WHAT YOU HAVE TO DO: For this exercise, return exactly the lines of the material below that begin at the one with "Toggle the primary side bar visibility" and stop after the one with "Click the thin".

GIVEN ENTRIES:
**********

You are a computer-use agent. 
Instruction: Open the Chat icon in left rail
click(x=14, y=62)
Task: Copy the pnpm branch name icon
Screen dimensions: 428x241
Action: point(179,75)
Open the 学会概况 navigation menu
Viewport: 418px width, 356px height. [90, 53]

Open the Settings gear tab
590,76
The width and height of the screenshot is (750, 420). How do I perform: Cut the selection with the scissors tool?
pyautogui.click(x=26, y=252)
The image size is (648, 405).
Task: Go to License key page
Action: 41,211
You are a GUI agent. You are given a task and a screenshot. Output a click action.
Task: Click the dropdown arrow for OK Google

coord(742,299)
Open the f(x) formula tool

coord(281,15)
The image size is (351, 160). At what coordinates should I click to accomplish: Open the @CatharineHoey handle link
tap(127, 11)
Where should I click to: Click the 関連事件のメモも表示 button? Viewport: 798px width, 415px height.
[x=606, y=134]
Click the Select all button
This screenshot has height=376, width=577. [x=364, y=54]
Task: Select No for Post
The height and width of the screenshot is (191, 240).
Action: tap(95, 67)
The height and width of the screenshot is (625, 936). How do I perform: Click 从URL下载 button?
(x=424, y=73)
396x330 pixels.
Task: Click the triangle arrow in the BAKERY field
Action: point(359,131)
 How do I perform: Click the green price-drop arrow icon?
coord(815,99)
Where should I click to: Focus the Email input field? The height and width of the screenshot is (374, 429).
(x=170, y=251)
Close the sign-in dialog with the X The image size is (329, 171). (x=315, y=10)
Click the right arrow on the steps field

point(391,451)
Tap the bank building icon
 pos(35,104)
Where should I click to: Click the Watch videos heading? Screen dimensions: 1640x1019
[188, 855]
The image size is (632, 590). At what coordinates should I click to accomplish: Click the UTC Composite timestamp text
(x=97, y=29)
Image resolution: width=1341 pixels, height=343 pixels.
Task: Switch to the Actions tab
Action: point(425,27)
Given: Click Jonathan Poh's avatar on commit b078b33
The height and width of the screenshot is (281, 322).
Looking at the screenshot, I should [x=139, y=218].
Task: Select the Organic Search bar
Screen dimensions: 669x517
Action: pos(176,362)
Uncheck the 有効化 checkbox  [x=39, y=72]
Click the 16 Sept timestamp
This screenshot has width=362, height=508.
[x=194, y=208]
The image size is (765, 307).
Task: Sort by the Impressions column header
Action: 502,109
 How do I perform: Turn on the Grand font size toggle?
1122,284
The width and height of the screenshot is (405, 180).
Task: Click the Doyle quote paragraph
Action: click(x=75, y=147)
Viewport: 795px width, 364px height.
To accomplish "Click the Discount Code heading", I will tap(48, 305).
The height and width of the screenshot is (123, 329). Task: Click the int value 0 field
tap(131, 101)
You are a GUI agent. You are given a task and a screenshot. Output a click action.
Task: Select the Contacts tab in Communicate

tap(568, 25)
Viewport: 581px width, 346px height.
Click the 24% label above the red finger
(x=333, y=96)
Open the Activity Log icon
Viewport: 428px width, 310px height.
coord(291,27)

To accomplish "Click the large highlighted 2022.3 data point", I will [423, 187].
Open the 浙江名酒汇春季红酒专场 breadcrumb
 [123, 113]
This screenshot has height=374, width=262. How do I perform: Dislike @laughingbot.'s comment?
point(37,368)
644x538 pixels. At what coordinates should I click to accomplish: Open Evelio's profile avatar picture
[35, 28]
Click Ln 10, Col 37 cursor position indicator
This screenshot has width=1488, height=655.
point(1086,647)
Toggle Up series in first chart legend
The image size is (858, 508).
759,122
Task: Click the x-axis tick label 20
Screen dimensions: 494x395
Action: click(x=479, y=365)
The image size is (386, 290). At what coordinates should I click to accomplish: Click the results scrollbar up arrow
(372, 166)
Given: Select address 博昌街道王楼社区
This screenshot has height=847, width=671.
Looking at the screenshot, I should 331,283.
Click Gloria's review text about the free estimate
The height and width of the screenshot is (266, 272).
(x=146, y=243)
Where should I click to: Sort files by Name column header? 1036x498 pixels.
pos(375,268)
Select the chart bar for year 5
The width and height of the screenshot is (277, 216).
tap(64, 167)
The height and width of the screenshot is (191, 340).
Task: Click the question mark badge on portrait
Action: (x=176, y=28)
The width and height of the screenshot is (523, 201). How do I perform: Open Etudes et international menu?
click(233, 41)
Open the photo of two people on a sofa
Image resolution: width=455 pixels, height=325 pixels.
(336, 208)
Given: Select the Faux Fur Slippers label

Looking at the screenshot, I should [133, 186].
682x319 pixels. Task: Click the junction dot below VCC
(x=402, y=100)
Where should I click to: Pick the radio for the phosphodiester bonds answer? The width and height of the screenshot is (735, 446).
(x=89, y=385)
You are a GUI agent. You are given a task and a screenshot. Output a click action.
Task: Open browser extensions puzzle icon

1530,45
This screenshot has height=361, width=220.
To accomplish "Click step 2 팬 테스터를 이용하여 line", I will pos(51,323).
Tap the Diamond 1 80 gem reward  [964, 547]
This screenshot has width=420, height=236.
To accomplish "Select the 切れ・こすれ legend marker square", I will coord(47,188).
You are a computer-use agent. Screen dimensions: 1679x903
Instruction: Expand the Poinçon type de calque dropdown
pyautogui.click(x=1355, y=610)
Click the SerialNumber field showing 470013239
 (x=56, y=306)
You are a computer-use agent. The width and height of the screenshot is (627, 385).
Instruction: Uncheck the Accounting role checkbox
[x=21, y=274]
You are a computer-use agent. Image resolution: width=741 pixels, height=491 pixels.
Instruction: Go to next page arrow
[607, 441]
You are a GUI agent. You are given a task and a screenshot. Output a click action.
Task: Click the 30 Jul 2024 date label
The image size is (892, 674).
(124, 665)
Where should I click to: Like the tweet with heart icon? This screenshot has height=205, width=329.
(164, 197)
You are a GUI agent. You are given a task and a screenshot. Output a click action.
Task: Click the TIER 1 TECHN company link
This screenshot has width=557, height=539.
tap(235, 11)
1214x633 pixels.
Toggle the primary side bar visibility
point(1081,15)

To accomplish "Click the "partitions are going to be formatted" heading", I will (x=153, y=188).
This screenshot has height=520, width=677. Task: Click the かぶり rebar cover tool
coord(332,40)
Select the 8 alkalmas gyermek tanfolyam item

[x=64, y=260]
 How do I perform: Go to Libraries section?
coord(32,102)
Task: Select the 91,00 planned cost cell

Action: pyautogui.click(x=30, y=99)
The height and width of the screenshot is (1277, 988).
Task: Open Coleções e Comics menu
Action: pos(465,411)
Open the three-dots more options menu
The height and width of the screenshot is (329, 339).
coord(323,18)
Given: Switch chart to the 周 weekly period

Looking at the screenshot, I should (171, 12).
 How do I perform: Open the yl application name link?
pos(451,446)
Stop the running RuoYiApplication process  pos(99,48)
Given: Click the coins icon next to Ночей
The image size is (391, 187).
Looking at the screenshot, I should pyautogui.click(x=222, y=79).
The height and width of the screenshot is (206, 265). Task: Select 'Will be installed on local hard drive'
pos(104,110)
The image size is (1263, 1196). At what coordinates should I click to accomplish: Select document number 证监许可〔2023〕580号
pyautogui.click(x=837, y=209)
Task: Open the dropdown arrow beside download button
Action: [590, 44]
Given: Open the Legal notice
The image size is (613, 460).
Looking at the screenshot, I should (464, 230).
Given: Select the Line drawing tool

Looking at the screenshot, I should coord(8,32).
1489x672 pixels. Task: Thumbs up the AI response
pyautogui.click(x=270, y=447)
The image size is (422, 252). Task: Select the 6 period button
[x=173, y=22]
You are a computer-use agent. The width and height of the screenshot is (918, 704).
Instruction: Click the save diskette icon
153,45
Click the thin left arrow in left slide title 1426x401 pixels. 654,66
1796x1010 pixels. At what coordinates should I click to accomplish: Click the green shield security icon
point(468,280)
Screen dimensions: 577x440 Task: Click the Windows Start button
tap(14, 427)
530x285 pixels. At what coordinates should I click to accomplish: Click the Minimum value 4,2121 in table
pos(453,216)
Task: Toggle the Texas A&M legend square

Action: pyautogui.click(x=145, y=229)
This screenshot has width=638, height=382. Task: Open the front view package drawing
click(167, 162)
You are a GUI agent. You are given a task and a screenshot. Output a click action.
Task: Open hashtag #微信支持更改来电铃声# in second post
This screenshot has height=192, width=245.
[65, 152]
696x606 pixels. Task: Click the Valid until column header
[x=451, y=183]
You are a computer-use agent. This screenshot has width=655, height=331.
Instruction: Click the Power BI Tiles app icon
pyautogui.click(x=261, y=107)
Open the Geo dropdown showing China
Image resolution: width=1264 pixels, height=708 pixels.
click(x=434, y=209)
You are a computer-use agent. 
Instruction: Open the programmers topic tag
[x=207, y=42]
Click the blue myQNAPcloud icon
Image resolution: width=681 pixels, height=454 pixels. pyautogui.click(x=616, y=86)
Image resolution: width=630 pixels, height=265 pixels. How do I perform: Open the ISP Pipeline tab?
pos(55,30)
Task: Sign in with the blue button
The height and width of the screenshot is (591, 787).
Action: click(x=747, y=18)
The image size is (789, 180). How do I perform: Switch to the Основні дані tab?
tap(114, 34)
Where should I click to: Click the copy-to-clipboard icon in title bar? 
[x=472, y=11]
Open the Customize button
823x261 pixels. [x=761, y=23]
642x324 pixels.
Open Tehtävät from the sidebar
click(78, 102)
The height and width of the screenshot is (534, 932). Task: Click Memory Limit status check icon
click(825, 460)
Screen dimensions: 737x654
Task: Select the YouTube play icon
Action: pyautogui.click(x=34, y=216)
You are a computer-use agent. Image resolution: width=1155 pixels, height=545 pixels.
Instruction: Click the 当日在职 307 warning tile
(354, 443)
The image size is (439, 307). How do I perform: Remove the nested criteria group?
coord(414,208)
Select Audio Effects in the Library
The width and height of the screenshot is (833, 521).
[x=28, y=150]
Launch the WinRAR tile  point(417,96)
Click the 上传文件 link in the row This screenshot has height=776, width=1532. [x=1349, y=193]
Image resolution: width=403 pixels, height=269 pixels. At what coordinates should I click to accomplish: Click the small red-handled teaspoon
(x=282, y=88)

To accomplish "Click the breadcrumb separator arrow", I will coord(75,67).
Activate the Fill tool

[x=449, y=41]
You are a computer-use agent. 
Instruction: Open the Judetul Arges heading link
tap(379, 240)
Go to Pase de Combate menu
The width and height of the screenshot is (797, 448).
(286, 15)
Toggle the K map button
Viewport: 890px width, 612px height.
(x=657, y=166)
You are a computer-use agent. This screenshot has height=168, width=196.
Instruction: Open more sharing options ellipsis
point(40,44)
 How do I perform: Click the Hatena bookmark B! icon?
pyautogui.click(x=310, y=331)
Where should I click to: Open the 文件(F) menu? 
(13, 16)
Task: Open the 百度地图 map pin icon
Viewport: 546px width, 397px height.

**********

ANSWER FOR THE TASK:
Toggle the primary side bar visibility
point(1081,15)

To accomplish "Click the "partitions are going to be formatted" heading", I will (x=153, y=188).
This screenshot has height=520, width=677. Task: Click the かぶり rebar cover tool
coord(332,40)
Select the 8 alkalmas gyermek tanfolyam item

[x=64, y=260]
 How do I perform: Go to Libraries section?
coord(32,102)
Task: Select the 91,00 planned cost cell

Action: pyautogui.click(x=30, y=99)
The height and width of the screenshot is (1277, 988).
Task: Open Coleções e Comics menu
Action: pos(465,411)
Open the three-dots more options menu
The height and width of the screenshot is (329, 339).
coord(323,18)
Given: Switch chart to the 周 weekly period

Looking at the screenshot, I should (171, 12).
 How do I perform: Open the yl application name link?
pos(451,446)
Stop the running RuoYiApplication process  pos(99,48)
Given: Click the coins icon next to Ночей
The image size is (391, 187).
Looking at the screenshot, I should pyautogui.click(x=222, y=79).
The height and width of the screenshot is (206, 265). Task: Select 'Will be installed on local hard drive'
pos(104,110)
The image size is (1263, 1196). At what coordinates should I click to accomplish: Select document number 证监许可〔2023〕580号
pyautogui.click(x=837, y=209)
Task: Open the dropdown arrow beside download button
Action: [590, 44]
Given: Open the Legal notice
The image size is (613, 460).
Looking at the screenshot, I should (464, 230).
Given: Select the Line drawing tool

Looking at the screenshot, I should coord(8,32).
1489x672 pixels. Task: Thumbs up the AI response
pyautogui.click(x=270, y=447)
The image size is (422, 252). Task: Select the 6 period button
[x=173, y=22]
You are a computer-use agent. The width and height of the screenshot is (918, 704).
Instruction: Click the save diskette icon
153,45
Click the thin left arrow in left slide title 1426x401 pixels. 654,66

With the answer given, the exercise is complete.